## Assigned task
Copy each record exactly, word for word.

━━━

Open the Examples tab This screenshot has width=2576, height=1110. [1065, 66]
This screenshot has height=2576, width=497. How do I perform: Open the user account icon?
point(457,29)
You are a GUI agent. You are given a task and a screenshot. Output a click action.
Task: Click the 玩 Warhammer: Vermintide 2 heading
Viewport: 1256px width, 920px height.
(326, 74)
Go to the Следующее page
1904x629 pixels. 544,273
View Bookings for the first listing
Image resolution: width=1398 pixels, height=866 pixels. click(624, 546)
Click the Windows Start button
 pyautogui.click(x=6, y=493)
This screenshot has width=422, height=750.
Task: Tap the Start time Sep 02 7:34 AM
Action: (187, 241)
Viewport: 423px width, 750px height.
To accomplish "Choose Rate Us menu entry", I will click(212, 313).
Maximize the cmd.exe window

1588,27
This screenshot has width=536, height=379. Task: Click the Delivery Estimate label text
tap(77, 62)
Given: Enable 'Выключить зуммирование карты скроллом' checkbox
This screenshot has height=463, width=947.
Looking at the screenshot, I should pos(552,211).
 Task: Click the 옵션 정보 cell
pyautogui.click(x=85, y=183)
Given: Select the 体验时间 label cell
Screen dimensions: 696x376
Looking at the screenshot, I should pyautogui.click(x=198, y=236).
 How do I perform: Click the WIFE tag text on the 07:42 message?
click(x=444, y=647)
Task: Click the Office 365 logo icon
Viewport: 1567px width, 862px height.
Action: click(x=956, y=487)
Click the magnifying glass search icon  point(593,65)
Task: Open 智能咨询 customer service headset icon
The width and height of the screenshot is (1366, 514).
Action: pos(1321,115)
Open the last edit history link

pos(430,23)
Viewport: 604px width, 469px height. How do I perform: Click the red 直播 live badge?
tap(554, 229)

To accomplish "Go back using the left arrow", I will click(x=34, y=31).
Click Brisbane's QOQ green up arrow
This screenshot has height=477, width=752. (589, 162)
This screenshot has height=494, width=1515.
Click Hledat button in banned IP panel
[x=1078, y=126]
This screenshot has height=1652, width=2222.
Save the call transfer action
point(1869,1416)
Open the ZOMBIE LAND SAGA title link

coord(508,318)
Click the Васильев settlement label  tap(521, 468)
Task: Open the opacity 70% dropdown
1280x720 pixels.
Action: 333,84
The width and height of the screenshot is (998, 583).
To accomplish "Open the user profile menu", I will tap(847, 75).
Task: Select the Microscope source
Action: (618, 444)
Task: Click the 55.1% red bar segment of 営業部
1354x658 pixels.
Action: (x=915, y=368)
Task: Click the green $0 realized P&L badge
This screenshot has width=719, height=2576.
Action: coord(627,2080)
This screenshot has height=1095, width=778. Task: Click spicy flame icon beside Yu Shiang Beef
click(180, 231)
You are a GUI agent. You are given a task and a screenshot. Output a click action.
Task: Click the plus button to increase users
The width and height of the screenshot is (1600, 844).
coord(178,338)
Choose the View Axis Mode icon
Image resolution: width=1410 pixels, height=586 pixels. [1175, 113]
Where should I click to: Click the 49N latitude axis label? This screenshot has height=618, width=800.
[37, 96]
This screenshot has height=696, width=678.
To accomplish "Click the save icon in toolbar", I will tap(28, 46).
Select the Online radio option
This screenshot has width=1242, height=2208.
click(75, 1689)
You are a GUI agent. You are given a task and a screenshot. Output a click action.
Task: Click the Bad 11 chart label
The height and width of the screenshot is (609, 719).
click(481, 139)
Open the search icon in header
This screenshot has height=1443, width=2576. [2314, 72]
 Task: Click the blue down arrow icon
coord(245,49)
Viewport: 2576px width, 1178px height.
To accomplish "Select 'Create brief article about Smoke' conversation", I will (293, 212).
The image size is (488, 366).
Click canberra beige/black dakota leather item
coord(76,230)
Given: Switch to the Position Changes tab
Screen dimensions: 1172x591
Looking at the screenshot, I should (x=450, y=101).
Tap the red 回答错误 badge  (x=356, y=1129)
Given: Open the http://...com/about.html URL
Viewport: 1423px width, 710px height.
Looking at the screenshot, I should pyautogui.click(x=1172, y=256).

━━━

## Final answer
Open the Examples tab This screenshot has width=2576, height=1110. [1065, 66]
This screenshot has height=2576, width=497. How do I perform: Open the user account icon?
point(457,29)
You are a GUI agent. You are given a task and a screenshot. Output a click action.
Task: Click the 玩 Warhammer: Vermintide 2 heading
Viewport: 1256px width, 920px height.
(326, 74)
Go to the Следующее page
1904x629 pixels. 544,273
View Bookings for the first listing
Image resolution: width=1398 pixels, height=866 pixels. click(624, 546)
Click the Windows Start button
 pyautogui.click(x=6, y=493)
This screenshot has width=422, height=750.
Task: Tap the Start time Sep 02 7:34 AM
Action: (187, 241)
Viewport: 423px width, 750px height.
To accomplish "Choose Rate Us menu entry", I will click(212, 313).
Maximize the cmd.exe window

1588,27
This screenshot has width=536, height=379. Task: Click the Delivery Estimate label text
tap(77, 62)
Given: Enable 'Выключить зуммирование карты скроллом' checkbox
This screenshot has height=463, width=947.
Looking at the screenshot, I should pos(552,211).
 Task: Click the 옵션 정보 cell
pyautogui.click(x=85, y=183)
Given: Select the 体验时间 label cell
Screen dimensions: 696x376
Looking at the screenshot, I should pyautogui.click(x=198, y=236).
 How do I perform: Click the WIFE tag text on the 07:42 message?
click(x=444, y=647)
Task: Click the Office 365 logo icon
Viewport: 1567px width, 862px height.
Action: click(x=956, y=487)
Click the magnifying glass search icon  point(593,65)
Task: Open 智能咨询 customer service headset icon
The width and height of the screenshot is (1366, 514).
Action: pos(1321,115)
Open the last edit history link

pos(430,23)
Viewport: 604px width, 469px height. How do I perform: Click the red 直播 live badge?
tap(554, 229)

To accomplish "Go back using the left arrow", I will click(x=34, y=31).
Click Brisbane's QOQ green up arrow
This screenshot has height=477, width=752. (589, 162)
This screenshot has height=494, width=1515.
Click Hledat button in banned IP panel
[x=1078, y=126]
This screenshot has height=1652, width=2222.
Save the call transfer action
point(1869,1416)
Open the ZOMBIE LAND SAGA title link

coord(508,318)
Click the Васильев settlement label  tap(521, 468)
Task: Open the opacity 70% dropdown
1280x720 pixels.
Action: 333,84
The width and height of the screenshot is (998, 583).
To accomplish "Open the user profile menu", I will tap(847, 75).
Task: Select the Microscope source
Action: (618, 444)
Task: Click the 55.1% red bar segment of 営業部
1354x658 pixels.
Action: (x=915, y=368)
Task: Click the green $0 realized P&L badge
This screenshot has width=719, height=2576.
Action: coord(627,2080)
This screenshot has height=1095, width=778. Task: Click spicy flame icon beside Yu Shiang Beef
click(180, 231)
You are a GUI agent. You are given a task and a screenshot. Output a click action.
Task: Click the plus button to increase users
The width and height of the screenshot is (1600, 844).
coord(178,338)
Choose the View Axis Mode icon
Image resolution: width=1410 pixels, height=586 pixels. [1175, 113]
Where should I click to: Click the 49N latitude axis label? This screenshot has height=618, width=800.
[37, 96]
This screenshot has height=696, width=678.
To accomplish "Click the save icon in toolbar", I will tap(28, 46).
Select the Online radio option
This screenshot has width=1242, height=2208.
click(75, 1689)
You are a GUI agent. You are given a task and a screenshot. Output a click action.
Task: Click the Bad 11 chart label
The height and width of the screenshot is (609, 719).
click(481, 139)
Open the search icon in header
This screenshot has height=1443, width=2576. [2314, 72]
 Task: Click the blue down arrow icon
coord(245,49)
Viewport: 2576px width, 1178px height.
To accomplish "Select 'Create brief article about Smoke' conversation", I will (293, 212).
The image size is (488, 366).
Click canberra beige/black dakota leather item
coord(76,230)
Given: Switch to the Position Changes tab
Screen dimensions: 1172x591
Looking at the screenshot, I should (x=450, y=101).
Tap the red 回答错误 badge  (x=356, y=1129)
Given: Open the http://...com/about.html URL
Viewport: 1423px width, 710px height.
Looking at the screenshot, I should pyautogui.click(x=1172, y=256).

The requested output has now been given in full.